Indeed, the time of friendly relations with ex-Soviet countries at the expense of the relationship with Russia is now over for the United States, believes Masha Lipman of the Carnegie Centre. America wants to be able to get on with both. But Biden’s cooler approach toward Ukraine and Georgia also has a lot to do with the internal problems in the two countries.

In Ukraine this has to do with a lack of an economic infrastructure and a heavy reliance on Russia both politically and economically. But it also has to do with the internal split in the country’s government, between President Viktor Yushchenko and Prime Minister Yulia Tymoshenko.

“The politicians themselves are destabilising the country,” said Lipman, “especially in the very difficult economic crisis that Ukraine faces. This provides more foundation for the more removed approach of the United States.”

Georgia also has difficulties, as this year’s protests calling for the resignations of President Mikheil Saakashvili have shown. The country was strongly supported by the United States under Bush, but this intensified Russian mistrust of both, leading to accusations that America backed Georgia in last year’s August war.

The concerns that Ukraine and Georgia share, of Russian aggression, are shared by other nations. Last week, 22 former east European leaders signed an open letter to Washington, in which they stated that the threat from Russia was still very real for them.

Lipman believes that these fears have substantial foundations.

“I think that this letter has been dictated by the war with Georgia and the change of the US administration,” she said, “which no longer has the policy of supporting countries of the former Soviet Union if that jeopardises its relationship with Russia.”

“This is clearly a concern for countries who believed that their main ally and protector was the United States.”

The letter voices a serious concern for the future of US plans to place elements of a missile defence shield and radar in the Czech Republic and Poland. Obama has so far been much more sceptical than his predecessor about the plans for the construction of the missile system. The talks between Russia and the United States in the last couple of months have shown that both countries are willing to put off the project. But the east European countries – or at least their former leaders – warned that they should have more say in the process.

“Abandoning the programme entirely or involving Russia too deeply in it without consulting Poland or the Czech Republic can undermine the credibility of the United States across the whole region,” read the former leaders’ letter, which was republished on the Open Democracy human rights website.

The letter is, however, somewhat of an anomaly, as its interpretation of the reasons for the missile defence system is at odds with the official position in Washington.
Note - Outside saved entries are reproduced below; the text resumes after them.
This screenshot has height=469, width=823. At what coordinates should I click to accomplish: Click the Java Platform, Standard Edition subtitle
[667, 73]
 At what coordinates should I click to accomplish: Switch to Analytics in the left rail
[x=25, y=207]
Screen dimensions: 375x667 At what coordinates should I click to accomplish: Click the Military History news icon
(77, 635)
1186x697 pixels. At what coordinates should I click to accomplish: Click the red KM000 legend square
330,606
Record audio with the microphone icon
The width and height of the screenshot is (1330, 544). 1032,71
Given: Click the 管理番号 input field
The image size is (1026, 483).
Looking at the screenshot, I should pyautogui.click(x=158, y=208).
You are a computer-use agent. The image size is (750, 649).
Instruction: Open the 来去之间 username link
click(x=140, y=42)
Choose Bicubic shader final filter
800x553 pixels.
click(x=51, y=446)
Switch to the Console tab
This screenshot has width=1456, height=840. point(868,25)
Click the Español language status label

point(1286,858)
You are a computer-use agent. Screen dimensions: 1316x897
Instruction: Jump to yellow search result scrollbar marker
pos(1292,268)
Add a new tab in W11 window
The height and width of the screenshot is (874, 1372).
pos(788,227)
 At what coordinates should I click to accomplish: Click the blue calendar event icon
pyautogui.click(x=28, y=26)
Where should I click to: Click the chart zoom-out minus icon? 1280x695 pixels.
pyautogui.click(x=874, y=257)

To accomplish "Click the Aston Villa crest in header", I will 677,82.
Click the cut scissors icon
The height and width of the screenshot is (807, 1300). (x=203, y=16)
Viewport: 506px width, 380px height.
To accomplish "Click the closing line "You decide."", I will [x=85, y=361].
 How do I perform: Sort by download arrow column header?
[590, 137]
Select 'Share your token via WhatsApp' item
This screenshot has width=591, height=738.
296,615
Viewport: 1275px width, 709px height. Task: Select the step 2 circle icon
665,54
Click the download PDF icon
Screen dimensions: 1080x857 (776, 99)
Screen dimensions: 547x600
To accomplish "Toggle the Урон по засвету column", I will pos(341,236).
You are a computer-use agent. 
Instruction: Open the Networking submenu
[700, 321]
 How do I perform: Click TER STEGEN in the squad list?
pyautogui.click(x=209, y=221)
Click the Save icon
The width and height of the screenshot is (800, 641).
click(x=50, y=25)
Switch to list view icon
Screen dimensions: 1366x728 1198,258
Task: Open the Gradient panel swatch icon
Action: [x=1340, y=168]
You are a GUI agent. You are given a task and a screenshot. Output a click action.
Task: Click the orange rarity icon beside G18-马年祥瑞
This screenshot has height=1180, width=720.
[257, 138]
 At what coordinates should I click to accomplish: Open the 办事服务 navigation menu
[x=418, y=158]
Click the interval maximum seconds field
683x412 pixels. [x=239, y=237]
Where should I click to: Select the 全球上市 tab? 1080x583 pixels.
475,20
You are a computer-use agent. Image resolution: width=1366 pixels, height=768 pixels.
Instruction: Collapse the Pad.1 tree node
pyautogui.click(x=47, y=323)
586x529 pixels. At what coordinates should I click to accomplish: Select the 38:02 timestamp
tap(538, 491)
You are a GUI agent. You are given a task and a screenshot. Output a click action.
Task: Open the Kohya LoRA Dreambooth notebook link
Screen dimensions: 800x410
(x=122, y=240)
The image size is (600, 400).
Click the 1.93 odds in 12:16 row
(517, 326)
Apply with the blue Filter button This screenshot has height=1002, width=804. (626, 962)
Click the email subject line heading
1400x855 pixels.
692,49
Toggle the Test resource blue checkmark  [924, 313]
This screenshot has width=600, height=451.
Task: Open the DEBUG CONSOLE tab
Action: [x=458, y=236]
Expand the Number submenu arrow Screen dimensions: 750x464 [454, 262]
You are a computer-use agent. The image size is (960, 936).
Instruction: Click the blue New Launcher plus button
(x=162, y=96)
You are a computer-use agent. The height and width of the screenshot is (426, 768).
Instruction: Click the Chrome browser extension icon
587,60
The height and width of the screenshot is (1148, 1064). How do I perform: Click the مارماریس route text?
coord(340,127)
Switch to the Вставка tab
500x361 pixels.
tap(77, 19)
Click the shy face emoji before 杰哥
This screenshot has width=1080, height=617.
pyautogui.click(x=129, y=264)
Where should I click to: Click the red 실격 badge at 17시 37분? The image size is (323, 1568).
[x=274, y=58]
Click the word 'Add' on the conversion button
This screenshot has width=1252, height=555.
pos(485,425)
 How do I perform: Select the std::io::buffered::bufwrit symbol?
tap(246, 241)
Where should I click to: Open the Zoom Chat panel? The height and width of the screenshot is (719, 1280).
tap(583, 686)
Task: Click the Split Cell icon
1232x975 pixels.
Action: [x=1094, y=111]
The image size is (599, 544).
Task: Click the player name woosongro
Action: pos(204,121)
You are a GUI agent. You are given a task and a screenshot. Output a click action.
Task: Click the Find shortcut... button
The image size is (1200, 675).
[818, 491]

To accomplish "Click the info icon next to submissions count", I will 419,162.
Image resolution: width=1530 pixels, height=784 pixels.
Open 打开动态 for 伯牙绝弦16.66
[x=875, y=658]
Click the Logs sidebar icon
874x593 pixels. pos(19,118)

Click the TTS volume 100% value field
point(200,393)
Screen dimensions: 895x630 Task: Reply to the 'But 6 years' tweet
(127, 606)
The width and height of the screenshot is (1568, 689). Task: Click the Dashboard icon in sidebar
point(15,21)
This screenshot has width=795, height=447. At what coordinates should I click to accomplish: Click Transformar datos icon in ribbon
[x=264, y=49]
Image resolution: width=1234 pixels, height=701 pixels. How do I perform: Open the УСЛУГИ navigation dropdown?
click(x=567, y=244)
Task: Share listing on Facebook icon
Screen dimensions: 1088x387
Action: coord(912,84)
It implies that the system is needed to protect Europe from Russia, an idea Washington denies, claiming instead that it is needed as protection against Iran.

But security against Russia is of paramount importance to Georgia after August’s confrontation. Georgia, like Ukraine, wants to be part of NATO, but Biden’s words on the subject were noncommittal. Although this may ease US-Russian tensions, perhaps a bigger reason for America’s reluctance to have these countries in NATO is simply that they are not yet ready.

“This is not a matter of America’s preferences, but of the desire of these countries and their lack of compliance to NATO standards,” Lipman said.